Heute um 10 Uhr machte die Scheuerwehr Station in Kiel. Als Redner traten zwei Oppositionspolitiker auf. Seitens der Landesregierung äußerte sich der Leiter der Staatskanzlei. Besorgniserregend sind die medialen Aussagen zweier Vertreter der Regierungsparteien FDP und CDU am Vortag der Mahnwache.

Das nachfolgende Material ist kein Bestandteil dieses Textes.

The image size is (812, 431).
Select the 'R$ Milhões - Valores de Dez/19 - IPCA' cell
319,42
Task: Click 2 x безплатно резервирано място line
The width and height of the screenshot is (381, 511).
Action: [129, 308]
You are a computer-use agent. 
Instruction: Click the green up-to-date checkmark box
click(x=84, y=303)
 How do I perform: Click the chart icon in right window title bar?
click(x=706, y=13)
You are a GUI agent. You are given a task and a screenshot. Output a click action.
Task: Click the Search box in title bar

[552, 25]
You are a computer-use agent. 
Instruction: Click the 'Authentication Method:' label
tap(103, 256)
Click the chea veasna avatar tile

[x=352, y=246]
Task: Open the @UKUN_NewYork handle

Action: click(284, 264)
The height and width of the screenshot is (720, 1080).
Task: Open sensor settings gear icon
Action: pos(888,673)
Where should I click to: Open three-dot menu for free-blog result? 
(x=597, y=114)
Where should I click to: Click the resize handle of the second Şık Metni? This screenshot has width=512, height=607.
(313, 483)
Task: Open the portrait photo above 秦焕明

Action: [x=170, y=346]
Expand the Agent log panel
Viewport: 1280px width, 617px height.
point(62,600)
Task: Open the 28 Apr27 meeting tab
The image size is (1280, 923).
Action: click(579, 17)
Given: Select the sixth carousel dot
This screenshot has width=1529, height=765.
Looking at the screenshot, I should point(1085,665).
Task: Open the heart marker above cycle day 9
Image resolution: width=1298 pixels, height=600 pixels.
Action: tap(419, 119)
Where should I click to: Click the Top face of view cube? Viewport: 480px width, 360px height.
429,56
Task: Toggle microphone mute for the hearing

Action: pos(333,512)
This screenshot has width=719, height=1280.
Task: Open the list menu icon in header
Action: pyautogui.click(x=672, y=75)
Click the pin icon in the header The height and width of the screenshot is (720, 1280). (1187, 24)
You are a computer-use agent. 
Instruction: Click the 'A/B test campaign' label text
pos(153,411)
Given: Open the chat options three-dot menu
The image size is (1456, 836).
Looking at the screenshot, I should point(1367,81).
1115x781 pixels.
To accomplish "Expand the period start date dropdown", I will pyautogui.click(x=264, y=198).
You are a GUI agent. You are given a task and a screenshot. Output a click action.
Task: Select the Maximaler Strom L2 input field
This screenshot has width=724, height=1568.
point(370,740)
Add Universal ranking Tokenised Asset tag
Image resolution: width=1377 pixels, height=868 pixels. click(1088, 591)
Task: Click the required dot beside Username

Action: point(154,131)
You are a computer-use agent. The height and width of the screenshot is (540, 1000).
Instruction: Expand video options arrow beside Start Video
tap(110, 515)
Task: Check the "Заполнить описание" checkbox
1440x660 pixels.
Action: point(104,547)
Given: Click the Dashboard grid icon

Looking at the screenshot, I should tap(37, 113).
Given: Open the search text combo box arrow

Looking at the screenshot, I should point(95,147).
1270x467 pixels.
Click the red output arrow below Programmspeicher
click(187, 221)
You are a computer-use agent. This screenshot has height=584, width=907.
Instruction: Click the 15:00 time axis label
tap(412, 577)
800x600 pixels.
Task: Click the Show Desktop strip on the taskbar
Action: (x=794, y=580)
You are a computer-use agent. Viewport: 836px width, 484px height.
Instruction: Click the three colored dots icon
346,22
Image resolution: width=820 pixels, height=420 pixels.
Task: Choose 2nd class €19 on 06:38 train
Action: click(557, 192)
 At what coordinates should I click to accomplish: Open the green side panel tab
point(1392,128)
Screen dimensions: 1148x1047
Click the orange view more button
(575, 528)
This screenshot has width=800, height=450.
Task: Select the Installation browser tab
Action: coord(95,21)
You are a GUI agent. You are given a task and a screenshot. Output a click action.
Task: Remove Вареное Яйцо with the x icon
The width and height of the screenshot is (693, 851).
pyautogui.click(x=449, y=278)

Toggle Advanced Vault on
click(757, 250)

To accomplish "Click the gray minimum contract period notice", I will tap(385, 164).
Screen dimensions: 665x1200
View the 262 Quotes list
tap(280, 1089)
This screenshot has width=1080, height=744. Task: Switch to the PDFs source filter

Die gestrige Schweriner Enttäuschung, als sich kein Politiker bei der dortigen Mahnwache vor der Staatskanzlei zeigte, hatte sich heute Vormittag in Kiel nicht wiederholt, denn mit Dirk Schrödter, Kai Vogel und Lorenz Gösta Beutin haben gleich drei Politiker vor der Kieler Staatskanzlei Stellung bezogen. Schrödter leitet die Staatskanzlei, Vogel ist verkehrspolitischer Sprecher der SPD-Landtagsfraktion, Gösta-Beuthin ist Abgeordneter des deutschen Bundestags und klima- und energiepolitischer Sprecher der Linken. SPD und die Linke bilden aktuell die Opposition in Schleswig Holstein.
Die derzeitige Regierung in Schleswig Holstein setzt sich aus einer so genannten Jamaika-Koalition (CDU, Grüne, FDP) zusammen. Der FDP-Verkehrsminister Bernd Buchholz ist Mitglied der von Andreas Scheuer ins Leben gerufenen PBefG-Findungskommission.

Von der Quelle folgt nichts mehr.